In January a photo exhibition opened to honor the 80th birthday of Mikhail Gorbachev, which falls on March 2: “Mikhail Gorbachev. Perestroika.” Almost simultaneously, on the other side of Moscow, another exhibition, “Boris Yeltsin and His Times,” opened to honor Yeltsin, who would have turned 80 February 1. Clearly the two “first presidents” will forever be bound together by history.
“I never thought that I would get to celebrate my 80th,” Gorbachev said at the opening of his exhibit. “Raisa and I told each other that it would be nice to live to 2000. And I have nothing to brag about; I cannot say that I am a peppy old man. I have started visiting hospitals more often, even checking in, yet I feel that I have to hold on. I am very glad that this exhibition is taking place here. As to the subject of the 80 years of my life, in those 80 years I have lived not one life, but several, perhaps. There were many great joys and terrible losses. Yet my perspective is unchanged: I am a person for whom it is very important in this life to do everything Fate allows to keep people from harm, to give them joy.”

• • •

• [APPLY WHAT YOU READ]
1 – In the text about the Gorbachev and Yeltsin exhibitions, on what date does Gorbachev's 80th birthday fall?
2 – Continue the text about the Gorbachev and Yeltsin exhibitions, starting after its last sentence.

• • •

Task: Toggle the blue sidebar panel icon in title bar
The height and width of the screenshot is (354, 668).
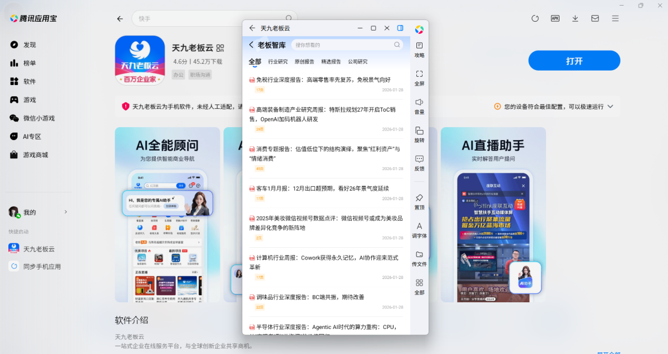Action: (400, 28)
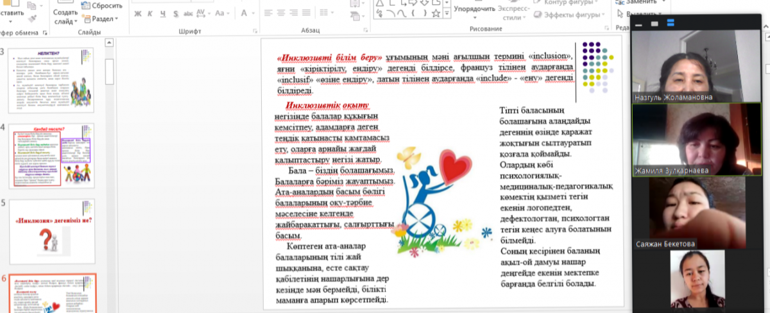The height and width of the screenshot is (313, 770).
Task: Open slide 4 thumbnail in panel
Action: pyautogui.click(x=55, y=155)
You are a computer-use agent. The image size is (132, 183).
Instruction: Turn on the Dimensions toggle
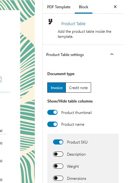pyautogui.click(x=58, y=178)
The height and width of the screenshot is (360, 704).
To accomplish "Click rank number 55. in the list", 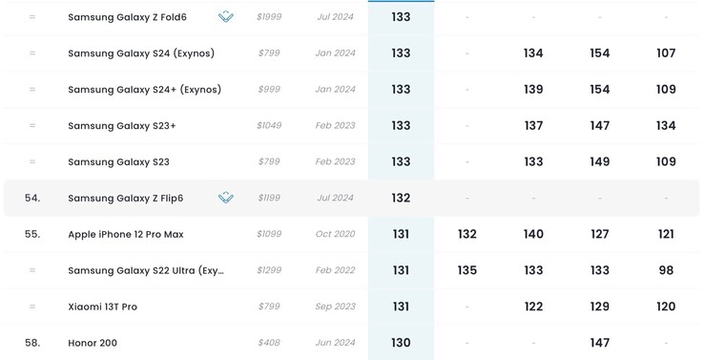I will [32, 234].
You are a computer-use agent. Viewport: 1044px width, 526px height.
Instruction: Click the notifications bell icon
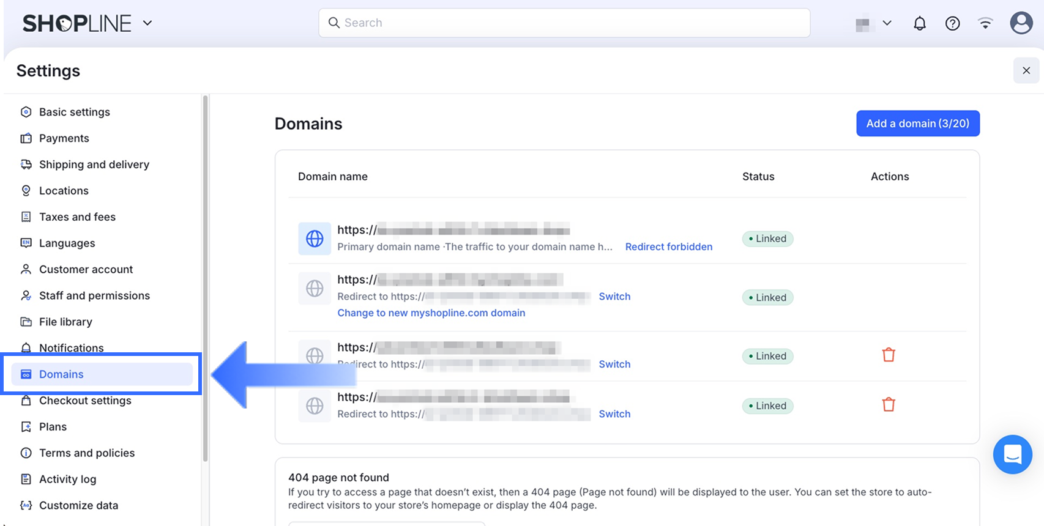(x=919, y=23)
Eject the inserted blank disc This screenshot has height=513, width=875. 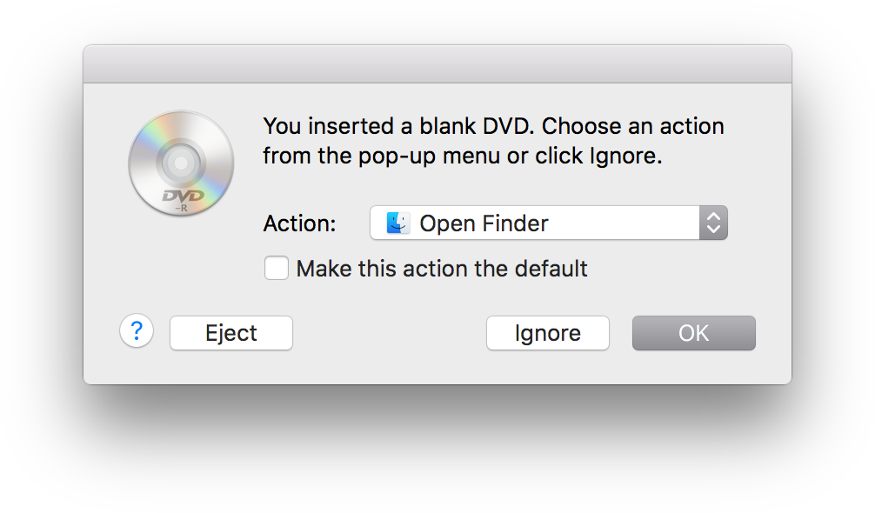(x=231, y=333)
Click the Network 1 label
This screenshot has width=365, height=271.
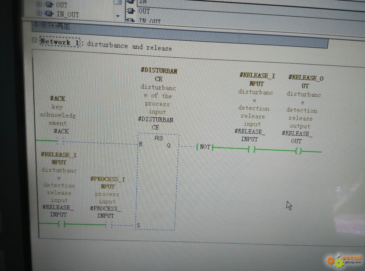tap(59, 42)
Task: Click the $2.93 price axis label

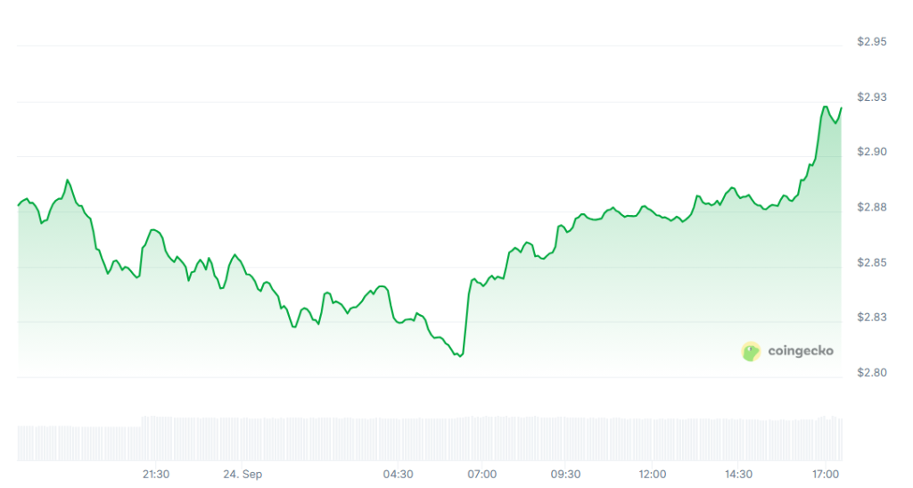Action: pos(872,97)
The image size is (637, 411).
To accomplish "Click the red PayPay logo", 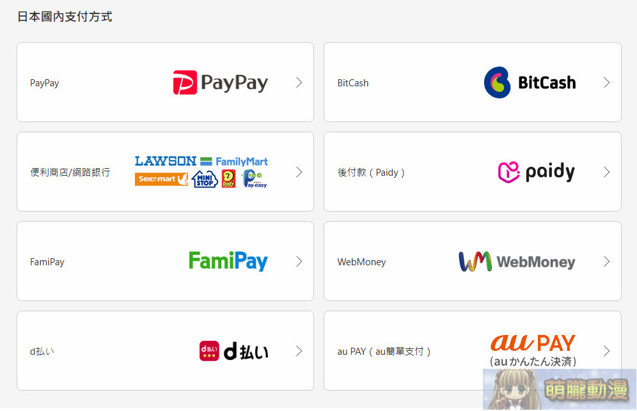I will (x=221, y=82).
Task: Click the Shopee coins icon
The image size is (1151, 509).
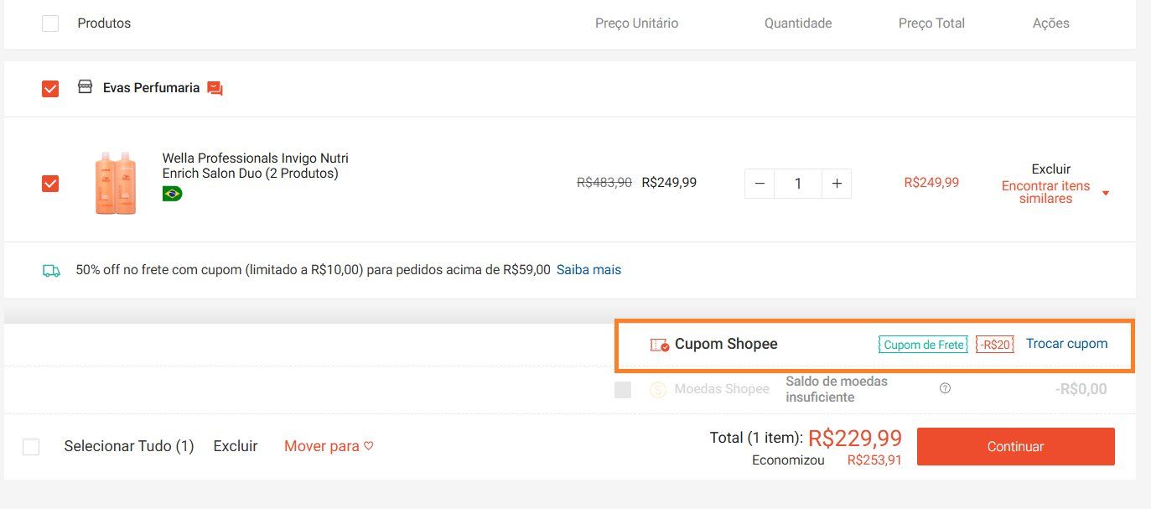Action: (x=659, y=389)
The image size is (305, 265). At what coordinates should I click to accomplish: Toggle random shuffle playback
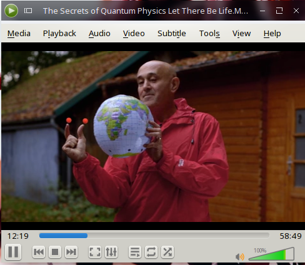click(x=168, y=252)

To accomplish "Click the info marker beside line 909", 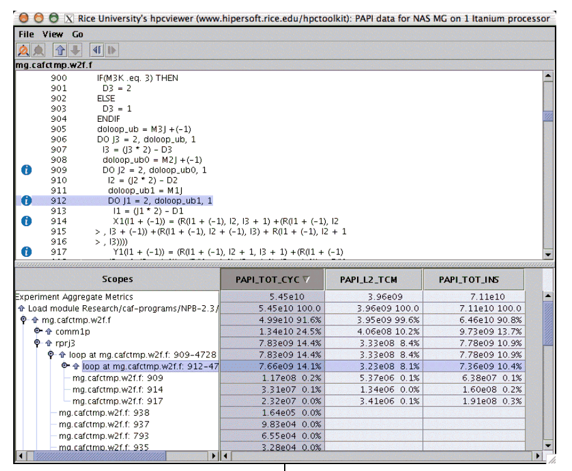I will point(26,170).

• • •

• [ANSWERS FOR EACH ITEM]
1 – March 2.

2 –
And of course this is the problem so many Russians have with Gorbachev, why he is so unpopular: he inflicted harm with reforms that are widely seen to have been hasty and unrealistic, casting many into poverty. Yes, he opened the floodgates to free expression and free travel, but he also allowed ethnic tensions to explode and let the Union fall apart.